**Task**
Instruction for the entries that follow: retype exactly the lines from the line with "The height and width of the screenshot is (311, 791)." to the line with "Given: Click the info icon in the blue notice", both included, and omit all others.

************

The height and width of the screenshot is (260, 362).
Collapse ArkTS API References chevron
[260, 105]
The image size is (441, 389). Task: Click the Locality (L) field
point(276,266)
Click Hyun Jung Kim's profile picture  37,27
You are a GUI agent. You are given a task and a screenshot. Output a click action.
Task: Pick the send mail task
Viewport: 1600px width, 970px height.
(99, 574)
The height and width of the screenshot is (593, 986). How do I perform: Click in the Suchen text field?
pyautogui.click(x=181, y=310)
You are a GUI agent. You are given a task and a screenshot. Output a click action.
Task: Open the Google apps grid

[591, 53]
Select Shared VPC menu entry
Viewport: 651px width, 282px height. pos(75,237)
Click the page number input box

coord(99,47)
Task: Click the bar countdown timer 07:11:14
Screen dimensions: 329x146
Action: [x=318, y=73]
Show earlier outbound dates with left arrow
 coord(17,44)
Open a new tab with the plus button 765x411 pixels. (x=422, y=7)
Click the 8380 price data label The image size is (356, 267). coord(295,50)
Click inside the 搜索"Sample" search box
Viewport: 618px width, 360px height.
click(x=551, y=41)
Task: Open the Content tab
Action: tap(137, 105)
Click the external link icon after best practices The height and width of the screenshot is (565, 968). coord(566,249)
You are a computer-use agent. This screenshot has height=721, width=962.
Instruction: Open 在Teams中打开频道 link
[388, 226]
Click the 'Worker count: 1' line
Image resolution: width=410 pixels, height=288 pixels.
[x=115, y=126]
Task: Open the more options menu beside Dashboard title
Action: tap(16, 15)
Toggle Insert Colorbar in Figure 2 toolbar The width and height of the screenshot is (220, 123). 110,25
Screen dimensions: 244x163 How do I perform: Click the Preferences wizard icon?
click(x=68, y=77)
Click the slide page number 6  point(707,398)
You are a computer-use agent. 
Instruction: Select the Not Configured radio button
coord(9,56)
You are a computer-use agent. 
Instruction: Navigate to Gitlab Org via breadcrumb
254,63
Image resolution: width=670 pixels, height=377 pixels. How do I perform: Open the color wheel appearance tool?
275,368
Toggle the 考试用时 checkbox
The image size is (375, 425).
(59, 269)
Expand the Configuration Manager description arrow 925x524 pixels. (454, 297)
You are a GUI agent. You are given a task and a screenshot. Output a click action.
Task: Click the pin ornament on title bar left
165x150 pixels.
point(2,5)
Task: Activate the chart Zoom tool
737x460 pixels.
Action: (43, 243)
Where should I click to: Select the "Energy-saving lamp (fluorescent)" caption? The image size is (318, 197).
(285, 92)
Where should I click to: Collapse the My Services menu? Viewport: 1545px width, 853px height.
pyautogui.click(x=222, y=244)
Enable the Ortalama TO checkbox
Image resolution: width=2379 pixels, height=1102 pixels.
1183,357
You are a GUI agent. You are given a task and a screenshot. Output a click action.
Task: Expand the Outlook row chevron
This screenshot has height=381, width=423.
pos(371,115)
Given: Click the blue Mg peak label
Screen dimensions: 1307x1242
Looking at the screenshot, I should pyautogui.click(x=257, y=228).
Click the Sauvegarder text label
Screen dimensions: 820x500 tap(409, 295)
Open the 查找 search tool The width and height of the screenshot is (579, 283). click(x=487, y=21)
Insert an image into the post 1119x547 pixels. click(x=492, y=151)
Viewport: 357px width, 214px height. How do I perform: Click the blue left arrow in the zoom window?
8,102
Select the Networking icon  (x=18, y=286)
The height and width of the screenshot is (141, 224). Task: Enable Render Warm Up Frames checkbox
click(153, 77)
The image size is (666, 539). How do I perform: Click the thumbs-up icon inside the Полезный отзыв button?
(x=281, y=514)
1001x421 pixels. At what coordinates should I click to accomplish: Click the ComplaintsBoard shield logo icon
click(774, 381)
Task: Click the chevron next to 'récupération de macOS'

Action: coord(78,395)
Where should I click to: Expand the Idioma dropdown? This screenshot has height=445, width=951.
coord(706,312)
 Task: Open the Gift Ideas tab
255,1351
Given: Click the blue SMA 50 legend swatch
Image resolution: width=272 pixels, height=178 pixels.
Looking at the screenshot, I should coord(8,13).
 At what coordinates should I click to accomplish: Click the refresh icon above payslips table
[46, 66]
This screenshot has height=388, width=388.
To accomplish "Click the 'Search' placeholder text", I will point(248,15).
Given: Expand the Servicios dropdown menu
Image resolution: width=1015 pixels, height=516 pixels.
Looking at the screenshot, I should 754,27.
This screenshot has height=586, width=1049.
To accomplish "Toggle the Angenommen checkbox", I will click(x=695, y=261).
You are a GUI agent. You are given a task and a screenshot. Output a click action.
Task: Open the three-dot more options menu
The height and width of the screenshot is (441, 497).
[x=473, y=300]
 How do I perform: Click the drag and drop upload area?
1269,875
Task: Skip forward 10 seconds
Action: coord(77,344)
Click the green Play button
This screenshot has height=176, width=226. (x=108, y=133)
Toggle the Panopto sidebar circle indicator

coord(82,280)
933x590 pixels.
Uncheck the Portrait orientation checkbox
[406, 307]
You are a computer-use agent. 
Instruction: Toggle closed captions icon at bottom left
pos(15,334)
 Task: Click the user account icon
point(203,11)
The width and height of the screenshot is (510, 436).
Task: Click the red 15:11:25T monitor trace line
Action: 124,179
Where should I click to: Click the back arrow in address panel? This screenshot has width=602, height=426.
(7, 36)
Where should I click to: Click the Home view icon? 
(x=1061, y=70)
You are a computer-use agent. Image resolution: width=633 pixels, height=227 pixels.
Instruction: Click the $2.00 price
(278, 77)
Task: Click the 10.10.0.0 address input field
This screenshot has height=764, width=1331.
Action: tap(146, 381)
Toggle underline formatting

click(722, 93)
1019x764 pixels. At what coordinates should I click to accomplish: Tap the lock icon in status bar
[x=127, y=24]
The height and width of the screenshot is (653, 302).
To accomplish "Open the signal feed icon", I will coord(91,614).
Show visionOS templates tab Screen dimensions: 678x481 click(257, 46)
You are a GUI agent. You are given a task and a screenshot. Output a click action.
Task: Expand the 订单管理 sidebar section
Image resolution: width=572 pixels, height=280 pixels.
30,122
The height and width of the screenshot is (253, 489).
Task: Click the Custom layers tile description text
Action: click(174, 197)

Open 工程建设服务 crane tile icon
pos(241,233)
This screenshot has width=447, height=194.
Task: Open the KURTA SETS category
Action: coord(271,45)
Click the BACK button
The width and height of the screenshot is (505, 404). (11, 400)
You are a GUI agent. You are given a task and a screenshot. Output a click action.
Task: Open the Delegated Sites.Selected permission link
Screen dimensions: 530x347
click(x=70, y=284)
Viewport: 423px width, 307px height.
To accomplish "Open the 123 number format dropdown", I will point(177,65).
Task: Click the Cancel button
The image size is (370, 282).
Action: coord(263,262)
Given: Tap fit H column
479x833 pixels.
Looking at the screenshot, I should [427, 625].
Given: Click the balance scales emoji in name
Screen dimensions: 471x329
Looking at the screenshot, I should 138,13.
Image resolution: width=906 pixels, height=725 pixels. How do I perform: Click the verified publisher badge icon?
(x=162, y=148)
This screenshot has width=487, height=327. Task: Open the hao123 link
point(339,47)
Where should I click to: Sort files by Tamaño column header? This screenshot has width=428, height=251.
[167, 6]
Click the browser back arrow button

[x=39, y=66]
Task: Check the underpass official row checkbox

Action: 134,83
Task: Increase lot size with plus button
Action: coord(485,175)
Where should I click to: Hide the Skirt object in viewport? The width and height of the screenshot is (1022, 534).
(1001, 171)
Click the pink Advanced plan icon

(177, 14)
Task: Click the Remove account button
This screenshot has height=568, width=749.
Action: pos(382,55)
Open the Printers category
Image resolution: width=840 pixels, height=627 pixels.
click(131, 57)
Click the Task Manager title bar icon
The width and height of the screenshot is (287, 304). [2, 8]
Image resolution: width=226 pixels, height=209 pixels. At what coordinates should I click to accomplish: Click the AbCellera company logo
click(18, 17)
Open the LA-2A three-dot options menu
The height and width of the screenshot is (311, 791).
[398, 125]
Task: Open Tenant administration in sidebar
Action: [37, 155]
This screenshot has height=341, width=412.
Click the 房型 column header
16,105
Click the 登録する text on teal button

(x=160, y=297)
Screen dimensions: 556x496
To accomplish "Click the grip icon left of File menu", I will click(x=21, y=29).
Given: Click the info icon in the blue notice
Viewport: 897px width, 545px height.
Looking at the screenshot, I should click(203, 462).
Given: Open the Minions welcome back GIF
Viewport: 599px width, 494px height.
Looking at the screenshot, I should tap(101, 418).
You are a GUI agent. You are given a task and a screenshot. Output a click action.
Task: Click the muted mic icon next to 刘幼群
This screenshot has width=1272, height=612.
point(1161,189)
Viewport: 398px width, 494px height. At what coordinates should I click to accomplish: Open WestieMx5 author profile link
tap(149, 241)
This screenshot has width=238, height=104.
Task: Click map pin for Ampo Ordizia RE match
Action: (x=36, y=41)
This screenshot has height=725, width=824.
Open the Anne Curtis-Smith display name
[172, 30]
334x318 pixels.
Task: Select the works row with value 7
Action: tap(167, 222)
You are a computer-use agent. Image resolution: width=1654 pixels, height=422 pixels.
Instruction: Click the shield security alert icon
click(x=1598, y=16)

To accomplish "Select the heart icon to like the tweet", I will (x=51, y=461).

************

**Answer for the task**
The height and width of the screenshot is (311, 791).
[398, 125]
Task: Open Tenant administration in sidebar
Action: [37, 155]
This screenshot has height=341, width=412.
Click the 房型 column header
16,105
Click the 登録する text on teal button

(x=160, y=297)
Screen dimensions: 556x496
To accomplish "Click the grip icon left of File menu", I will click(x=21, y=29).
Given: Click the info icon in the blue notice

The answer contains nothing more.